* **Exercise passage**:
========

The convict hesitated, a scowl on his face; and the little girl held out her arms to him and said: “If you will, I guess I’ll kiss you.” The scowl vanished in an instant, and he lifted the child as tenderly as a father. Half-way up the stairs she kissed him. At the head of the stairs she said, “Now, you’ve got to kiss me, too.”

He blushed like a woman, looked into her innocent face, and then kissed her cheek, and before he reached the foot of the stairs again the man had tears in his eyes. From that day he was a changed man, and no one in the place gave less trouble. Maybe in his far Western home he had a Katie of his own. No one knows, for he never revealed his inner life; but the change so quickly wrought by a child gave hope that he would forsake his evil ways.

========

* **Dataset entries**:

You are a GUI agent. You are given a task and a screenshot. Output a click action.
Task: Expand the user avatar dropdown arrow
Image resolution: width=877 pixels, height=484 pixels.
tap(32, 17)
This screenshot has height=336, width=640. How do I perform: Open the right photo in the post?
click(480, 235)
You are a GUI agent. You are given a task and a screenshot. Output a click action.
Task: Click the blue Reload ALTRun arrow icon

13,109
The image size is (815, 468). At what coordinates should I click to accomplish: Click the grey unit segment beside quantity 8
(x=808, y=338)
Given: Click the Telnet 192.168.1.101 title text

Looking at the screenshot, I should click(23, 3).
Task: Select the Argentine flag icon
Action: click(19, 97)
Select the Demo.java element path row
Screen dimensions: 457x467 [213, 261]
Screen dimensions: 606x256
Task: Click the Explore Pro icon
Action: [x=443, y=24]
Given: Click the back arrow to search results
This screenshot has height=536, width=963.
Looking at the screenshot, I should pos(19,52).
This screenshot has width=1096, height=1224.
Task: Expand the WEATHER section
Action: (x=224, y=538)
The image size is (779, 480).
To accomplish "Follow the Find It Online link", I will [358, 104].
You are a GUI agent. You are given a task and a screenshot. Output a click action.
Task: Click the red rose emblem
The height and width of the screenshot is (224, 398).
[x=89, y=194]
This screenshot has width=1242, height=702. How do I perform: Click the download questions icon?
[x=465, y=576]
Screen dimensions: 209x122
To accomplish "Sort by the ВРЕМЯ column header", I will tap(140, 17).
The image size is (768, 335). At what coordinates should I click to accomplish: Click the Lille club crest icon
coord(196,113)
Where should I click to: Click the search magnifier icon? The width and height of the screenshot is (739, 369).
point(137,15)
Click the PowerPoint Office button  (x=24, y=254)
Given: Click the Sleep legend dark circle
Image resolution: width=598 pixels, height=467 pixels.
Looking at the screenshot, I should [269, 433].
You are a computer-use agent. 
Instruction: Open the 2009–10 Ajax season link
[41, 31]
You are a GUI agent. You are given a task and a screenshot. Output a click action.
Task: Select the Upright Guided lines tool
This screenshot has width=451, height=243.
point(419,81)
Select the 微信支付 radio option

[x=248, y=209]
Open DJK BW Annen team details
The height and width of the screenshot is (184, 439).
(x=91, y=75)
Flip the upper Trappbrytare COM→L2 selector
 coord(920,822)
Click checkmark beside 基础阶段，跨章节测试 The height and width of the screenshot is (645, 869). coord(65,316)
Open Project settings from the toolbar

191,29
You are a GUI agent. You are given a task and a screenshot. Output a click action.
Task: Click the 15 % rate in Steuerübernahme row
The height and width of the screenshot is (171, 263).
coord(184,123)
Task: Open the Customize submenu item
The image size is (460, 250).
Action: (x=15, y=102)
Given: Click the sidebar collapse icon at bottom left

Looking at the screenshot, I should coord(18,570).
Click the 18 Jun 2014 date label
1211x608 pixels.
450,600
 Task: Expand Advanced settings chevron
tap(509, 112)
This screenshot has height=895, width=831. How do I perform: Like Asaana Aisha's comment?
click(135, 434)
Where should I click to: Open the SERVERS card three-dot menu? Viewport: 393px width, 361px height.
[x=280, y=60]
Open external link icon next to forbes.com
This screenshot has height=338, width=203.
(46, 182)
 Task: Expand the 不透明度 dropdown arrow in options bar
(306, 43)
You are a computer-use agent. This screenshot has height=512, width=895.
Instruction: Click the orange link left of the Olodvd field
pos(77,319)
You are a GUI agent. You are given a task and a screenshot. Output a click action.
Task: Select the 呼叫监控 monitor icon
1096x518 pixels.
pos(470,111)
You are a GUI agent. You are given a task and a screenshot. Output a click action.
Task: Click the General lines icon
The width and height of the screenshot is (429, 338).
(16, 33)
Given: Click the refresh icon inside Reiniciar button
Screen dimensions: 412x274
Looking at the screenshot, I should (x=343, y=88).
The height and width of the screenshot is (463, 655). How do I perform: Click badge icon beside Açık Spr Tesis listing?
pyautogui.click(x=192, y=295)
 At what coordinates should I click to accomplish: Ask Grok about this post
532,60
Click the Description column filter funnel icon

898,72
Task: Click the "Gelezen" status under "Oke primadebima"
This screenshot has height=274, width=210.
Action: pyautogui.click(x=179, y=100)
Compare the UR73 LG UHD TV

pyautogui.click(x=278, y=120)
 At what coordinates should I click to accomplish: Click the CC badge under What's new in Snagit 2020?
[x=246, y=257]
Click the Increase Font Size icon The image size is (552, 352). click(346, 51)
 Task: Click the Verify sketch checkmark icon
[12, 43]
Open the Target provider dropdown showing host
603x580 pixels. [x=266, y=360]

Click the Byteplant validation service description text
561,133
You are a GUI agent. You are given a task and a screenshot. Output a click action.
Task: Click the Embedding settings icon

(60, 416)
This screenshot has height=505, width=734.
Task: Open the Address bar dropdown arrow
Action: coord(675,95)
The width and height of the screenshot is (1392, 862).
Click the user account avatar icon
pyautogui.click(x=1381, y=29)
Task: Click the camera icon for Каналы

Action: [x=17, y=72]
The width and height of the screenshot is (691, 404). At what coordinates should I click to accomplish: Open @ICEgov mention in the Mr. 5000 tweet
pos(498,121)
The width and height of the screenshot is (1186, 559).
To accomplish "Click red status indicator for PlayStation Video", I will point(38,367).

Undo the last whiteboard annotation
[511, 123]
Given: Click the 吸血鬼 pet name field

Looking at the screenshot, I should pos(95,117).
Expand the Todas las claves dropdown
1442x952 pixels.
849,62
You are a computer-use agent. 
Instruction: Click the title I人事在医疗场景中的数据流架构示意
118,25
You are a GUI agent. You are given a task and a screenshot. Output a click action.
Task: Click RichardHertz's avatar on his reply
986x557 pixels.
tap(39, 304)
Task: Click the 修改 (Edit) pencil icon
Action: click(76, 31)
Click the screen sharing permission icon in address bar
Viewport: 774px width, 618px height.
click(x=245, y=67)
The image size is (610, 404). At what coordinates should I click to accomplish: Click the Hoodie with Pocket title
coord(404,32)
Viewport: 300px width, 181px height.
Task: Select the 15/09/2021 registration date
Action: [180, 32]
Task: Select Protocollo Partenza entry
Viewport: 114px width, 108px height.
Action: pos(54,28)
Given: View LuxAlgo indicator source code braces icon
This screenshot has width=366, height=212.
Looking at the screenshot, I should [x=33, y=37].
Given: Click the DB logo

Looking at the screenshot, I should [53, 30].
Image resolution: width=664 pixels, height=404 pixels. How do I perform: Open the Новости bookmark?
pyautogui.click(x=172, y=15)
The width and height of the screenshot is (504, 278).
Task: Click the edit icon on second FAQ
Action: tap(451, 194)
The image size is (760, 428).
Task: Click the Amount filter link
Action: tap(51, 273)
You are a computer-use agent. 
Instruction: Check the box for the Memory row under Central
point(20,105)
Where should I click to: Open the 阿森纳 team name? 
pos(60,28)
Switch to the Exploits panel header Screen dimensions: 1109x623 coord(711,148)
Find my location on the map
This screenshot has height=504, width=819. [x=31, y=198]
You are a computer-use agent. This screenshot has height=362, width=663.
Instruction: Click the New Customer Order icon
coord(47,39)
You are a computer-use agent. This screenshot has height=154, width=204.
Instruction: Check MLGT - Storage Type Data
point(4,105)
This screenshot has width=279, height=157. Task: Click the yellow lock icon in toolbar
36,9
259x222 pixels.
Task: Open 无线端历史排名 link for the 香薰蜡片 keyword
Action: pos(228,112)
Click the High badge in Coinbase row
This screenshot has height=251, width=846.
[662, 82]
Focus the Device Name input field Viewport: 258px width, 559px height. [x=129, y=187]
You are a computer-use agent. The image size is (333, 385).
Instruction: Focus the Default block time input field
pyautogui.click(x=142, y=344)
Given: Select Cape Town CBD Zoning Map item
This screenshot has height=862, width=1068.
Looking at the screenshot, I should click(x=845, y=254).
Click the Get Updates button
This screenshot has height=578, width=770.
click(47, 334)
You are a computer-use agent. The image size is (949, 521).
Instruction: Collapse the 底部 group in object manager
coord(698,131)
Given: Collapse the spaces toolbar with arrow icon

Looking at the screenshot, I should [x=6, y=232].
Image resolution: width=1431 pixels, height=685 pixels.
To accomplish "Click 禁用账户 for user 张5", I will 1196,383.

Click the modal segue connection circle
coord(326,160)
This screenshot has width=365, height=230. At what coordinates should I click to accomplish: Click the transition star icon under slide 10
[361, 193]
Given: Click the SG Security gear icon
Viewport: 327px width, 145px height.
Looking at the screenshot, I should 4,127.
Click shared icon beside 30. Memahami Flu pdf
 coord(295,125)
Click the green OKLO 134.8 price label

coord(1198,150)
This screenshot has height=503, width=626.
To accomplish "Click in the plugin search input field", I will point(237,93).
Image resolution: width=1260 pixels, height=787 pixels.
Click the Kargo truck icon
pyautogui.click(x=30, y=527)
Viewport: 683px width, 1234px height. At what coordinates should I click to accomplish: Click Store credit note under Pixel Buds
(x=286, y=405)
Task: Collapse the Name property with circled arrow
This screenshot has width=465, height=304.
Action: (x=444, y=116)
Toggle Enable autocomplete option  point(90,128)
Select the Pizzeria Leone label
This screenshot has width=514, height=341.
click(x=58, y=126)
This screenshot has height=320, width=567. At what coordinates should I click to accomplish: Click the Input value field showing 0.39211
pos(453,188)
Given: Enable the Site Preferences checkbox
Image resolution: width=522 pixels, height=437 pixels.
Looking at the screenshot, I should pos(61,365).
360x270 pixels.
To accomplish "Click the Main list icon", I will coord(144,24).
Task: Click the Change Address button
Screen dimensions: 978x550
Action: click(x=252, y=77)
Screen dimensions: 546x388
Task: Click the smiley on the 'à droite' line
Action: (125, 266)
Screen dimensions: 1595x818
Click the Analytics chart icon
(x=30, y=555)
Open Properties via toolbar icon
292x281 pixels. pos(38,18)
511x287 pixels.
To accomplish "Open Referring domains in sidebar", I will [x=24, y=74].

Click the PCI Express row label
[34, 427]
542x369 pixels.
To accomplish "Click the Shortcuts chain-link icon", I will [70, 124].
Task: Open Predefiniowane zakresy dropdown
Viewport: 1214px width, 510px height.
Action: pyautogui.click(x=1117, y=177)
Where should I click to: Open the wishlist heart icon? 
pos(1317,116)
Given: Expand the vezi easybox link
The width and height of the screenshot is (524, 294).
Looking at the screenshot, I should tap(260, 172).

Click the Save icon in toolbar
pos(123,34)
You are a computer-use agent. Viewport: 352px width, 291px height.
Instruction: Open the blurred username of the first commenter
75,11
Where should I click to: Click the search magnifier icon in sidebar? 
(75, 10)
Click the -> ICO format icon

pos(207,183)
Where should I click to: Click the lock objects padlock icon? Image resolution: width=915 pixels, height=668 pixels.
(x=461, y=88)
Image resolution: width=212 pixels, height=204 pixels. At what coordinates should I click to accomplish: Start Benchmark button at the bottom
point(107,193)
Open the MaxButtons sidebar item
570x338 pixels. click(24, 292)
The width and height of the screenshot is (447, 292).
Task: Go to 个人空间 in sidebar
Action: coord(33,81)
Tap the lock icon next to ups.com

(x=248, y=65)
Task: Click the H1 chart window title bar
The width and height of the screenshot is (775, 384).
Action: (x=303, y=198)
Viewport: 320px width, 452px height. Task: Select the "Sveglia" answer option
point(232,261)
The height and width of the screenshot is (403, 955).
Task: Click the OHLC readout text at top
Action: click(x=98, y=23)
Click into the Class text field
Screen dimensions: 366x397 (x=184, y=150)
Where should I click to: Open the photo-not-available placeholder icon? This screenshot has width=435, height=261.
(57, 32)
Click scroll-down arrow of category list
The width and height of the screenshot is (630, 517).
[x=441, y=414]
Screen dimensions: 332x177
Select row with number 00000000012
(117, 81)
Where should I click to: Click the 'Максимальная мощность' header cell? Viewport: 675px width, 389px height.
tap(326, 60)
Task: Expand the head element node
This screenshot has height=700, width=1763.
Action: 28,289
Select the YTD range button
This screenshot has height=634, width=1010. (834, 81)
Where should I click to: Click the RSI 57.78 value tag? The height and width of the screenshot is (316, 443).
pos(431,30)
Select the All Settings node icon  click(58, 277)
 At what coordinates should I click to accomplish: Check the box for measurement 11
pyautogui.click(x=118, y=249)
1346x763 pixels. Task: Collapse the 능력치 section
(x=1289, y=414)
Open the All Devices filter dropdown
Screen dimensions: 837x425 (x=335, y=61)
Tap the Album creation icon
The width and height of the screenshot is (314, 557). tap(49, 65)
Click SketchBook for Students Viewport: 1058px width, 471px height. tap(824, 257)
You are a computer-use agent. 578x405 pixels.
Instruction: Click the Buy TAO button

========

* **Tasks to carry out**:
**A.** Summarize the story of the convict and the little girl in two sentences.
**B.** Answer these questions on the story of the convict and the little girl:
(i) What was on the convict's face when he hesitated?
(ii) Where did the girl kiss him?
(iii) What did the convict never reveal?
**C.** Transcribe the part of the story of the convict and the little girl between "He blushed like" and "his evil ways.", inclusive.

* **Solutions to the tasks**:
**A.** A little girl offered to kiss a hesitating, scowling convict, who lifted her tenderly and carried her up the stairs, and at the top she told him he had to kiss her too. He kissed her cheek and had tears in his eyes, and from that day he was a changed man who gave as little trouble as anyone in the place.

**B.**
(i) A scowl.
(ii) Half-way up the stairs.
(iii) His inner life.

**C.**
He blushed like a woman, looked into her innocent face, and then kissed her cheek, and before he reached the foot of the stairs again the man had tears in his eyes. From that day he was a changed man, and no one in the place gave less trouble. Maybe in his far Western home he had a Katie of his own. No one knows, for he never revealed his inner life; but the change so quickly wrought by a child gave hope that he would forsake his evil ways.